> **Brief**
Retype word for word the stretch of entries below from the line that has "Screen dimensions: 1161x999" through the line that has "text below code", and omit the pictures.

> **Record extracts**
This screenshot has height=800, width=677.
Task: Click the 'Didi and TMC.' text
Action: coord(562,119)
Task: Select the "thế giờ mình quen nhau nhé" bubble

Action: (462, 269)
---
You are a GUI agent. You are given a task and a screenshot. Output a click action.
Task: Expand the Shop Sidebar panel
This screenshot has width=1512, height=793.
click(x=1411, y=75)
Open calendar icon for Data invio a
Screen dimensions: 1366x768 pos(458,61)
* * *
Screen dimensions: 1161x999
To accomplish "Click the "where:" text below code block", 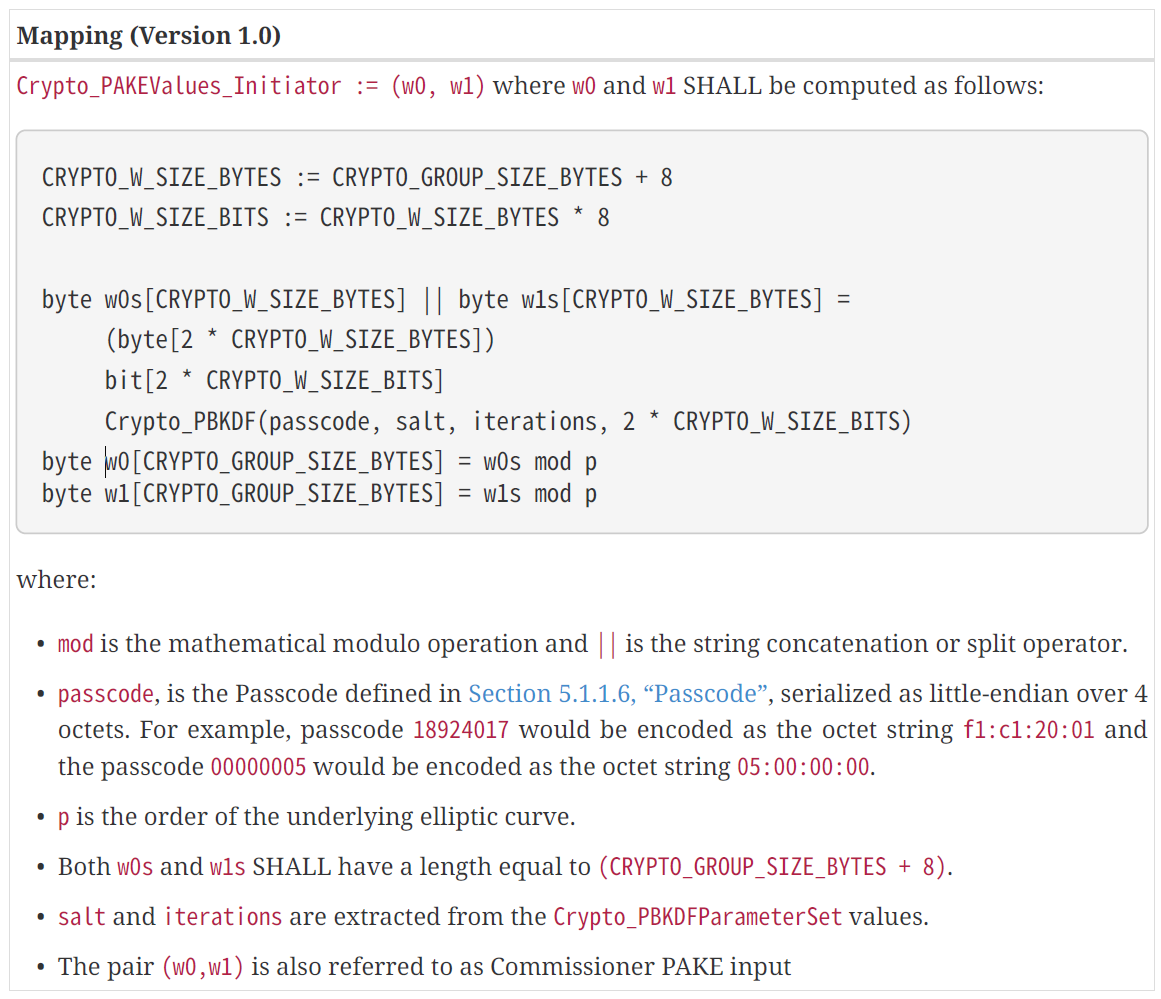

> **Answer section**
Screen dimensions: 1161x999
To accomplish "Click the "where:" text below code block", 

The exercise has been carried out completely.